(DATA FOR PROCESSING begins)
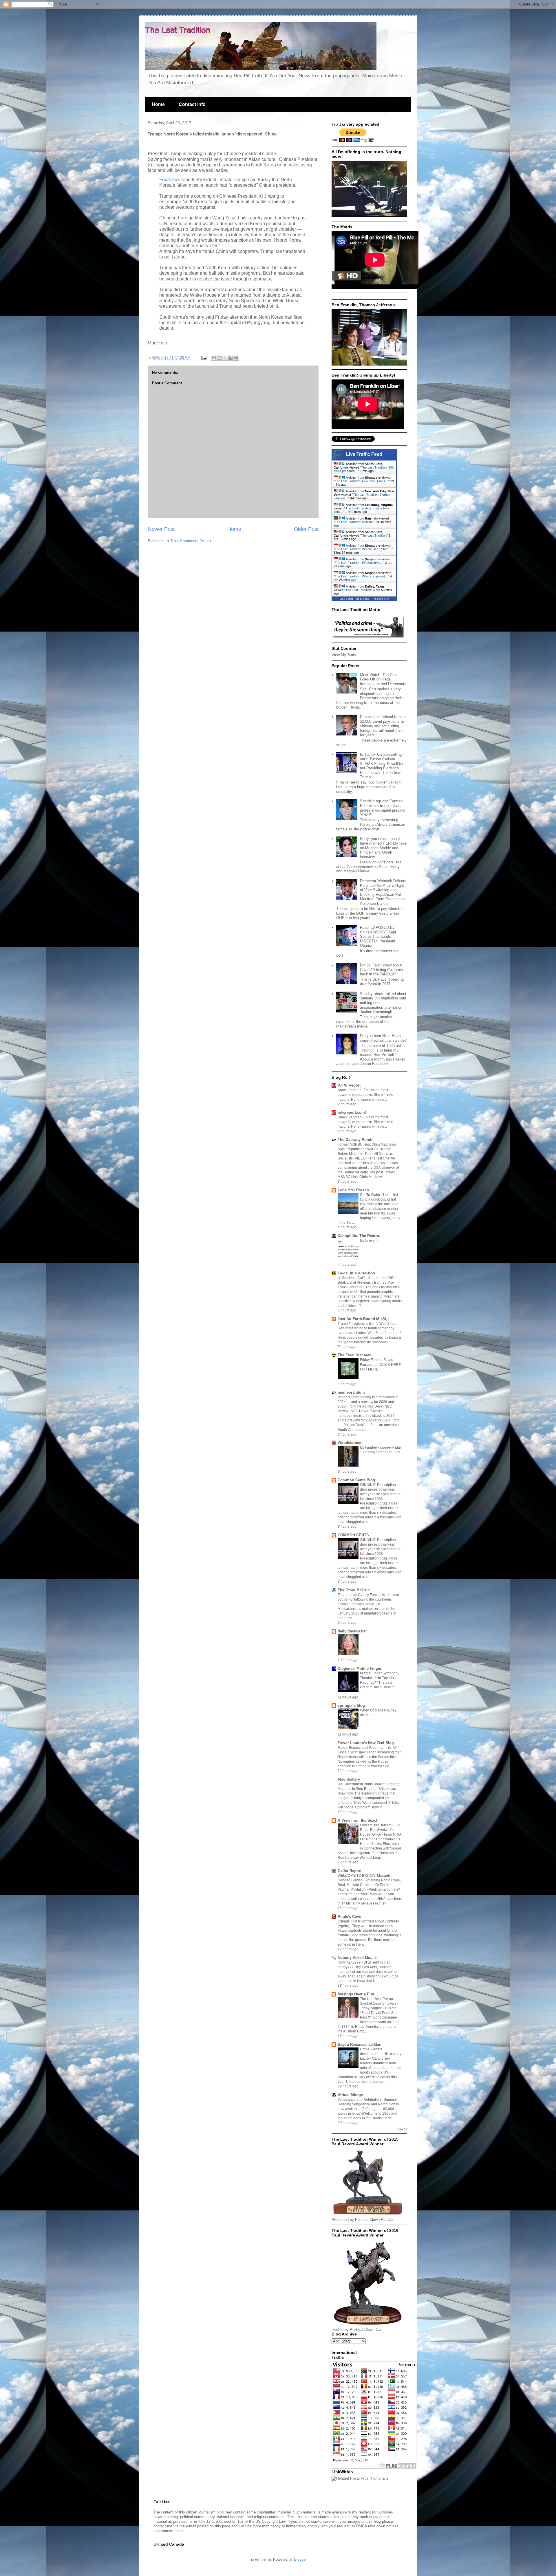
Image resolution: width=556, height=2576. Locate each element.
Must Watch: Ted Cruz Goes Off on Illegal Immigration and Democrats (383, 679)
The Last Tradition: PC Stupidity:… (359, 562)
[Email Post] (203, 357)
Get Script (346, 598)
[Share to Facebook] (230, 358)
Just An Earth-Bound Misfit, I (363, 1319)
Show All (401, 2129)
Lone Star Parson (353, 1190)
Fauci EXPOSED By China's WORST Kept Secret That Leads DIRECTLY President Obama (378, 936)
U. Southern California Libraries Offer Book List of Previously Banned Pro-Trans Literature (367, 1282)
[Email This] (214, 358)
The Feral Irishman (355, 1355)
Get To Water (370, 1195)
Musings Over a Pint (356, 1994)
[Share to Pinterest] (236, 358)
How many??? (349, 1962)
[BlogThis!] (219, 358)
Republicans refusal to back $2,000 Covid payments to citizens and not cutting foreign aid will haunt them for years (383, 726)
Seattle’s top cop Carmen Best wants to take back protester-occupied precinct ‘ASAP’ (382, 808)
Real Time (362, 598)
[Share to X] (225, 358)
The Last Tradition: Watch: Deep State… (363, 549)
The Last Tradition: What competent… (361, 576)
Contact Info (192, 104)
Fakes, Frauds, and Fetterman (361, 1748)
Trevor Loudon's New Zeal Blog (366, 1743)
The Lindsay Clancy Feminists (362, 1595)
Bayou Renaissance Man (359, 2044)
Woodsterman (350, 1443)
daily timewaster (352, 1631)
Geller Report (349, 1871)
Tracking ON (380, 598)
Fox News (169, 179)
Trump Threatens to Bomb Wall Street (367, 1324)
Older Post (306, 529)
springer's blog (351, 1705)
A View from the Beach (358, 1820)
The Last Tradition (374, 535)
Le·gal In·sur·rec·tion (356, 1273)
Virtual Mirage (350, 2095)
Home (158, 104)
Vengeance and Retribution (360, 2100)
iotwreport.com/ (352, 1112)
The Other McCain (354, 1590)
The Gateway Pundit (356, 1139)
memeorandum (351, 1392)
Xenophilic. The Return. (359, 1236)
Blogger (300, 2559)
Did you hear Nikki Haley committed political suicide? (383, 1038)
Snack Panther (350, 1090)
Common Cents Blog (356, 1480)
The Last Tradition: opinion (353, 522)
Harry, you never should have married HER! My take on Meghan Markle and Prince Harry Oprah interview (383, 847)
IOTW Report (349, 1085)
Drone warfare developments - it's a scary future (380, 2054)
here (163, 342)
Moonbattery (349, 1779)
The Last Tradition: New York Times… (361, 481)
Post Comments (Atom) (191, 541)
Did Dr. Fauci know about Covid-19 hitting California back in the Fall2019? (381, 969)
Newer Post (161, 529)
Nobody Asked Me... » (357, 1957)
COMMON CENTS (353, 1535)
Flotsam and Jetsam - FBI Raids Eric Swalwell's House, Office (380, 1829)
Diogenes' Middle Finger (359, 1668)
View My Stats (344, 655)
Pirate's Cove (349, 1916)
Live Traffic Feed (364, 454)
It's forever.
(DATA FOR PROCESSING ends)
PROBLEM DESCRIPTION: Copy exactly the line that contains "Vengeance and Retribution (360, 2100)" and every line after it, up to and including the last line of the records.

RESPONSE TO THIS EXERCISE:
Vengeance and Retribution (360, 2100)
iotwreport.com/ (352, 1112)
The Other McCain (354, 1590)
The Gateway Pundit (356, 1139)
memeorandum (351, 1392)
Xenophilic. The Return. (359, 1236)
Blogger (300, 2559)
Did you hear Nikki Haley committed political suicide? (383, 1038)
Snack Panther (350, 1090)
Common Cents Blog (356, 1480)
The Last Tradition: opinion (353, 522)
Harry, you never should have married HER! My take on Meghan Markle and Prince Harry Oprah interview (383, 847)
IOTW Report (349, 1085)
Drone warfare developments - it's a scary future (380, 2054)
here (163, 342)
Moonbattery (349, 1779)
The Last Tradition: New York Times… (361, 481)
Post Comments (Atom) (191, 541)
Did Dr. Fauci know about Covid-19 hitting California back in the Fall2019? (381, 969)
Newer Post (161, 529)
Nobody Asked Me... » (357, 1957)
COMMON CENTS (353, 1535)
Flotsam and Jetsam - FBI Raids Eric Swalwell's House, Office (380, 1829)
Diogenes' Middle Finger (359, 1668)
View My Stats (344, 655)
Pirate's Cove (349, 1916)
Live Traffic Feed (364, 454)
It's forever.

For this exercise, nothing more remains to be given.